- _Exercise description_:
How many of the lines in the material underneath include the string "computer"? State the number only.

- _Provided entries_:
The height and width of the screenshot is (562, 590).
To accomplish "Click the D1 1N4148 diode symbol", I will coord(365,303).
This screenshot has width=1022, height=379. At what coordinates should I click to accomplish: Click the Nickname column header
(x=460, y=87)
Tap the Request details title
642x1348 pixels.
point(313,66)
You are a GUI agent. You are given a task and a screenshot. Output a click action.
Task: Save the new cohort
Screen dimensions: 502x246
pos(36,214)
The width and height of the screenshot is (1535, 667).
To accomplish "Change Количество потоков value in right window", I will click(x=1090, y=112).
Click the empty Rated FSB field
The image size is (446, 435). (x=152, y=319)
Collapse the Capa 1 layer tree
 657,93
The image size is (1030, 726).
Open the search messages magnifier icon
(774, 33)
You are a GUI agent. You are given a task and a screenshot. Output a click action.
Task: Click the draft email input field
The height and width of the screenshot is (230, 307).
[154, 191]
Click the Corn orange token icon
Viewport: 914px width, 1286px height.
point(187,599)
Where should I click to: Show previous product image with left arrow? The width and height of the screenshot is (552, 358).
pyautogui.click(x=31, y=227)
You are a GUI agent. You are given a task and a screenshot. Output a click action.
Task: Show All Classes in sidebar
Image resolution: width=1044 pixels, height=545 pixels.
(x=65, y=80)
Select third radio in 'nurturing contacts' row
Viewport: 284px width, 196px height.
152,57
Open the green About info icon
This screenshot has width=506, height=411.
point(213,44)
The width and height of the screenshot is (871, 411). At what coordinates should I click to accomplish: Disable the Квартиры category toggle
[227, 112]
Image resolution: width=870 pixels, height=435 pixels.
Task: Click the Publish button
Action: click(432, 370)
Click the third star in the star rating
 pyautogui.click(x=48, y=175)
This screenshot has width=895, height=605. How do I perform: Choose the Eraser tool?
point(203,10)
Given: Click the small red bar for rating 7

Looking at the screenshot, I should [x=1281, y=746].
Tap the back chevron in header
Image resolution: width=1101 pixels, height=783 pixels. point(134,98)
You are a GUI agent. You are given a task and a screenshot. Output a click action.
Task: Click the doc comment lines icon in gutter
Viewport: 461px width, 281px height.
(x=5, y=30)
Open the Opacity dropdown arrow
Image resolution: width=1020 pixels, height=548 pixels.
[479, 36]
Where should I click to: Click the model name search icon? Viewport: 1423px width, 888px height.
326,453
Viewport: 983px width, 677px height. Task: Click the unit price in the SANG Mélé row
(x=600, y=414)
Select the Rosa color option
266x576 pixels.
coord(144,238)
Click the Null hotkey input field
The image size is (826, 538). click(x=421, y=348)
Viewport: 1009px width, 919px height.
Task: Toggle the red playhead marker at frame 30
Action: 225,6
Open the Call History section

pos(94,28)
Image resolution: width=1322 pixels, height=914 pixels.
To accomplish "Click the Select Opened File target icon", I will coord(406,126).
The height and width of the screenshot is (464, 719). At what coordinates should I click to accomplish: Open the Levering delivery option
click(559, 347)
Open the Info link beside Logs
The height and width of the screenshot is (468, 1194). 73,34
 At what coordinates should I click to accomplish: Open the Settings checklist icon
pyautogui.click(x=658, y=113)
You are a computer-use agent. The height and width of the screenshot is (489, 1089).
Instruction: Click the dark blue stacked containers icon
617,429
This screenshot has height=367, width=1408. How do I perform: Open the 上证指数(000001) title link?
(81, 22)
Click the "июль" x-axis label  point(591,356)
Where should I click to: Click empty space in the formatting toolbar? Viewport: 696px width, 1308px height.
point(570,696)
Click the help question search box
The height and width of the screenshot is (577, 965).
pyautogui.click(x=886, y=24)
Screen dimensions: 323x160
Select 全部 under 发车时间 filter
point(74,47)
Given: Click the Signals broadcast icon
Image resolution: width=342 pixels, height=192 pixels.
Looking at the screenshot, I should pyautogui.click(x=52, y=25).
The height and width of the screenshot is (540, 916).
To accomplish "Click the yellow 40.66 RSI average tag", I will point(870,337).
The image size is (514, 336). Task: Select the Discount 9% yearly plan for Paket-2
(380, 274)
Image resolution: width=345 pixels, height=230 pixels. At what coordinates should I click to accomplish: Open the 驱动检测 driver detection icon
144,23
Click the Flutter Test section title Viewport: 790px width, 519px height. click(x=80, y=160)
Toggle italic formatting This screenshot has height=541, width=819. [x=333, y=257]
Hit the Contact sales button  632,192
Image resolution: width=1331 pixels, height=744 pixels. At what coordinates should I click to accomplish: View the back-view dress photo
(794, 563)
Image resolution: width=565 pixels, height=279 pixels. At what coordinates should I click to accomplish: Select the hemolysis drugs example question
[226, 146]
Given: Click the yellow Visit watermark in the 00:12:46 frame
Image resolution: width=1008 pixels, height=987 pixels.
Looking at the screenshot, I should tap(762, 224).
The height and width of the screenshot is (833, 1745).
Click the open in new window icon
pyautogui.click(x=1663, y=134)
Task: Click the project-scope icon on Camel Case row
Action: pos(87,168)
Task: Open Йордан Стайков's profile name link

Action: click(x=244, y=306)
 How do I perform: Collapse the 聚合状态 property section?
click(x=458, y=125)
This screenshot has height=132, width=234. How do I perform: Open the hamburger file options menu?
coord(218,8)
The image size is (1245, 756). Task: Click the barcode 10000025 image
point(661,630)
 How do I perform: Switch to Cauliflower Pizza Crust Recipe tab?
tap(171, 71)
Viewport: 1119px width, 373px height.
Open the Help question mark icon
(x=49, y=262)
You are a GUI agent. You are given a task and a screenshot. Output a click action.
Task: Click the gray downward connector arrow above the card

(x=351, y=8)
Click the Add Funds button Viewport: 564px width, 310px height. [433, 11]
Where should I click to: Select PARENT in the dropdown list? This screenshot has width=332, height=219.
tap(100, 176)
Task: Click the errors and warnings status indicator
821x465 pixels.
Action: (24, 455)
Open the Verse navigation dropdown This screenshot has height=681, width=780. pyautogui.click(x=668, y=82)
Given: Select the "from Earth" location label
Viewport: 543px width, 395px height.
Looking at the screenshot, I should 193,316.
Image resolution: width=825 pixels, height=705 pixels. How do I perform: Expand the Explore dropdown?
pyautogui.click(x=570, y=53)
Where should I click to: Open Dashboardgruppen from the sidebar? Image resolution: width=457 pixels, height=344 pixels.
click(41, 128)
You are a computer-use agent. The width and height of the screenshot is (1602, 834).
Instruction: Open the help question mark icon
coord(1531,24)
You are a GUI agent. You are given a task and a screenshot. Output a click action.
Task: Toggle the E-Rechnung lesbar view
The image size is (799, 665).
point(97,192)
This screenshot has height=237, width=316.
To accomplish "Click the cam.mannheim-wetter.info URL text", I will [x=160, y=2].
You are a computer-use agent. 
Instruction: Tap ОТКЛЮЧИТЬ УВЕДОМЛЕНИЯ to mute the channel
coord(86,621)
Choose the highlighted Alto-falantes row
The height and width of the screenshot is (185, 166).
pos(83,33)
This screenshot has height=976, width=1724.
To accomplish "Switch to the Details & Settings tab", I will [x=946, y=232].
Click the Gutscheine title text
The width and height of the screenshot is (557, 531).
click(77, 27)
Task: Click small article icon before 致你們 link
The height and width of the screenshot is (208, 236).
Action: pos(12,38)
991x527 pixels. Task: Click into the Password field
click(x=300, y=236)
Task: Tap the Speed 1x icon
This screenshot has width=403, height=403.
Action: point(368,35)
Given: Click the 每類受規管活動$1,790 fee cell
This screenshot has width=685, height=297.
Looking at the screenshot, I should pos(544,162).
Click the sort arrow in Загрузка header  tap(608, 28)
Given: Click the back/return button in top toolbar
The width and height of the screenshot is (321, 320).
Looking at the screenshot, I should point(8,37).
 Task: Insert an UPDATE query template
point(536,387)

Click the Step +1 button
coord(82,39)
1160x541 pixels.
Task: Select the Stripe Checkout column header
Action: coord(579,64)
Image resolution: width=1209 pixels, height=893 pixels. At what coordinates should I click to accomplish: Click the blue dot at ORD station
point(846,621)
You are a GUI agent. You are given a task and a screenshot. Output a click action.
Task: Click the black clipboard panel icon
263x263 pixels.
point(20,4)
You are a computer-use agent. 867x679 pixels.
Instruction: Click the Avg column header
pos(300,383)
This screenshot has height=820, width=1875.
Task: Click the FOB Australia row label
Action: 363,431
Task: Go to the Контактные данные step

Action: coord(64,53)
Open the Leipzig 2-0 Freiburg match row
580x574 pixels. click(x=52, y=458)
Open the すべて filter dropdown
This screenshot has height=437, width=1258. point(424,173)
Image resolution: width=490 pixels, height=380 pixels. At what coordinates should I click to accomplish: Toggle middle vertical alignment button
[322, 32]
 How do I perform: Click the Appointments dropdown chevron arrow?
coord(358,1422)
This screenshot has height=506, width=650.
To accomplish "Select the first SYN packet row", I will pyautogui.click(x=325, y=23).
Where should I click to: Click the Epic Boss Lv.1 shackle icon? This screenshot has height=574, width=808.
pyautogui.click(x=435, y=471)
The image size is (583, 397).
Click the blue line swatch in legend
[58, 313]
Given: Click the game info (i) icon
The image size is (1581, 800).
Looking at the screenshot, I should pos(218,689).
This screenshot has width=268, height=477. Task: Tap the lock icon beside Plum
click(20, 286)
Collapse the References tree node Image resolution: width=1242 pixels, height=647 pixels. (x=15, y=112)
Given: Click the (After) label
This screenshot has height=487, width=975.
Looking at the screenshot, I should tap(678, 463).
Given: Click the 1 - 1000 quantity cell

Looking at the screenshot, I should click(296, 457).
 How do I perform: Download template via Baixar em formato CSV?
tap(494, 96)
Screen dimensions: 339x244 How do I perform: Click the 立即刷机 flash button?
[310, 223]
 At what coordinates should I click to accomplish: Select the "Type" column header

- _Worked solution_:
4